The Instructor took a quick look and responded with;
Go and Exercise the ATM machine right next to her!
The Romantic Wife
A man’s wife, being the romantic sort, sent her husband a poetic text one day, in which she said:
If you are laughing, send me your smile.
If you are eating, send me a bite.
If you are drinking send me a sip.
If you are sleeping, send me your dreams.
If you are crying, send me your tears. I love you!
The husband, not being the romantic type, replied, “Dear, I’m on the commode. Please advise.”
The SENIOR and the DOCTOR
There’s nothing worse than a Doctor’s Receptionist who insists you tell her what is wrong with you, in a room full of other patients. I know most of us have experienced this, and I love the way this old guy handled it.
A 75-year-old man walked into a crowded waiting room and approached the desk. The Receptionist said, ‘Yes sir, what are you seeing the Doctor for today?’
‘There’s something wrong with my dick‘, he replied.
The receptionist became irritated and said, ‘You shouldn’t come into a crowded waiting room and say things like that. ‘
‘Why not, you asked me what was wrong and I told you,’ he said.
The Receptionist replied; ‘Now you’ve caused some embarrassment in this room full of people. You should have said there is something wrong with your ear or something, and then discussed the problem further with the Doctor in private.‘
The man replied, ‘You shouldn’t ask people questions in a roomful of strangers if the answer could embarrass anyone?‘, but he decided to walk out, waited several minutes, and then re-entered.
The Receptionist smiled smugly and asked, ‘Yes?‘
‘There’s something wrong with my ear,’ he stated.
The Receptionist nodded approvingly and smiled, knowing he had taken her advice.
‘And what is wrong with your ear, Sir?‘
‘I can’t piss out of it,’ he replied.
The waiting room erupted in laughter.
A man is sitting at home alone when he hears a knock on the front door.
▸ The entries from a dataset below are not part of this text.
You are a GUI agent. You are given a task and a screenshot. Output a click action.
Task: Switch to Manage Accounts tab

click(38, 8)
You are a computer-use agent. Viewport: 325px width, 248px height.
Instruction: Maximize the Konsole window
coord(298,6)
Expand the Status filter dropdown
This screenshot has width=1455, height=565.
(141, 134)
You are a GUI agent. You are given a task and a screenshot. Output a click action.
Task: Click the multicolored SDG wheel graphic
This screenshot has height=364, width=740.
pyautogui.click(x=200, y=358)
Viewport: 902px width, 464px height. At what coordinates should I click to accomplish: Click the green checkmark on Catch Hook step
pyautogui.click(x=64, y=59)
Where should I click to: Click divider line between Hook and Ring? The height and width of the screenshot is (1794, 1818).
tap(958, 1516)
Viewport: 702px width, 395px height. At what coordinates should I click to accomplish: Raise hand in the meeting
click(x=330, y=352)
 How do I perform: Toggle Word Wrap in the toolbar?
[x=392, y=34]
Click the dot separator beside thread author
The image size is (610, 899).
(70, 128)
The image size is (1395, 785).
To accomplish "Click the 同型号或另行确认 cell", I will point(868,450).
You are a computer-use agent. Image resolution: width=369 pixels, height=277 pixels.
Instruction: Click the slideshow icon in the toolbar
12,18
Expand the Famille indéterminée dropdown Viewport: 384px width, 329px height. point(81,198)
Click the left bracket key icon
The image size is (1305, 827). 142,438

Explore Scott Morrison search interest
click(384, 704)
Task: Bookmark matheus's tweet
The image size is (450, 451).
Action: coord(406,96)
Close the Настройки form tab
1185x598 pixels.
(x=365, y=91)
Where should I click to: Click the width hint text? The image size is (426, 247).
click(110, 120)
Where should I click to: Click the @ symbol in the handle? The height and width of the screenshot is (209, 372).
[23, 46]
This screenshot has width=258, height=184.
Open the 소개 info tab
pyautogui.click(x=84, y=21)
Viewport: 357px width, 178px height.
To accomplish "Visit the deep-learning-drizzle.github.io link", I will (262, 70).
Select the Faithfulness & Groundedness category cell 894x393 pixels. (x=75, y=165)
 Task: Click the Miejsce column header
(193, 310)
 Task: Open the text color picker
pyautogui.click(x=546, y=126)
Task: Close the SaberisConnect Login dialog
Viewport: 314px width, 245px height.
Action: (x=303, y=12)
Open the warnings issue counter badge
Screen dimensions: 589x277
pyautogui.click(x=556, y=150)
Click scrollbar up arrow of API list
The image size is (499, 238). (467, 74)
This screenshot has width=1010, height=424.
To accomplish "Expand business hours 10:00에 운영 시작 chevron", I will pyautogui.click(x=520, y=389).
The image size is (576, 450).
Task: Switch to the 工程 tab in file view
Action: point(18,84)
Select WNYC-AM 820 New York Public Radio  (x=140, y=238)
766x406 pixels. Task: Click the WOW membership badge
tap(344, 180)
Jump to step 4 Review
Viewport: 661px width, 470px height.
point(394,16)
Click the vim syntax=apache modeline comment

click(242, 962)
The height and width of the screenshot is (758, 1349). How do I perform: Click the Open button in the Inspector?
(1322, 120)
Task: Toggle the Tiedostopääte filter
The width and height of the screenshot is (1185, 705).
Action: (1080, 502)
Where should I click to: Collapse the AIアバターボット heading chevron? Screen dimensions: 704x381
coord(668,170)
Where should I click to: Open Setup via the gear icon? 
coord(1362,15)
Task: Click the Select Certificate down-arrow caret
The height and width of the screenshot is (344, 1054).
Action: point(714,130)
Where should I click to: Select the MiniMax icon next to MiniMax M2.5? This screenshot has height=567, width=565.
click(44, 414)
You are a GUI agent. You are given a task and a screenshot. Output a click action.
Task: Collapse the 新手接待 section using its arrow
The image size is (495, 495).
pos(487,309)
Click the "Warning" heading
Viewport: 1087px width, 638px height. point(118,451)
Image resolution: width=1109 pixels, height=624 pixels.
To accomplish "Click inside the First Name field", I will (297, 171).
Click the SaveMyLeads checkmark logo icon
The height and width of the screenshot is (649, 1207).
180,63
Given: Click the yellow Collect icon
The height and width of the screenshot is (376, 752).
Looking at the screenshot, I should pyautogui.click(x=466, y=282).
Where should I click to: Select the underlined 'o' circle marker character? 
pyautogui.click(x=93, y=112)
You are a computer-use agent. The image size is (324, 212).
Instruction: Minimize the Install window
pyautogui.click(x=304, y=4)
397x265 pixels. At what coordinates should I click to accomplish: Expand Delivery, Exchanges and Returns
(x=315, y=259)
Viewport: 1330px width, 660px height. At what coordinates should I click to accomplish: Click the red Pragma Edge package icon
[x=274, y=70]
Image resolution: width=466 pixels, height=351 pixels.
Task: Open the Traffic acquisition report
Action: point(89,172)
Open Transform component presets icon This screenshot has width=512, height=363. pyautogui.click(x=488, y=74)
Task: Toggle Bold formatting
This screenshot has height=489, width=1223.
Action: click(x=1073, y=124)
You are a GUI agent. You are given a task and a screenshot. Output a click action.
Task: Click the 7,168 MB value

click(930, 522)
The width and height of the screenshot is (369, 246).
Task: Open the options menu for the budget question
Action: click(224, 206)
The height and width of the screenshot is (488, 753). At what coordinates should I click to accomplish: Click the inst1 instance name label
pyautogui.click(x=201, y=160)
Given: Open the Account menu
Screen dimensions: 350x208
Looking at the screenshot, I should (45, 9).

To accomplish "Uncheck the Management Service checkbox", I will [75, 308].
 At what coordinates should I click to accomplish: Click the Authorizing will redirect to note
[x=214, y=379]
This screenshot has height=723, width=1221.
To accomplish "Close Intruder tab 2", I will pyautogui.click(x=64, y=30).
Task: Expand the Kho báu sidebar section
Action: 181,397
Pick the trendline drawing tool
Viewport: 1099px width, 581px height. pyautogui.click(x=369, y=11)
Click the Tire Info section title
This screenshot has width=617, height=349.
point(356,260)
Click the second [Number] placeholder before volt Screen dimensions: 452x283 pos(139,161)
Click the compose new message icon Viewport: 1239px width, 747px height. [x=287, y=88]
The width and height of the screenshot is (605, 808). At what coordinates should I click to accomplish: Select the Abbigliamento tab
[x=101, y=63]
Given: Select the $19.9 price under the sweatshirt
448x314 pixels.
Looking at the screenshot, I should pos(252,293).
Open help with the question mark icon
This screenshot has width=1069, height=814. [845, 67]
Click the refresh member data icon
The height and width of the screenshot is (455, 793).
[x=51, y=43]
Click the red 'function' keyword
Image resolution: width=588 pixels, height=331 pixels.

He opens it to find two sheriff’s deputies there. One of the deputies asks if he is married. He says, “Yes, I am.”
The deputy then asks if he could see a picture of the man’s wife. The guy says, “Sure,” and gets out a photo to show them.
The deputy says, “I’m sorry, sir. But it looks like your wife’s been hit by a truck.”
Shocked, the guy replies, “I know, but she has a great personality and is an excellent cook.”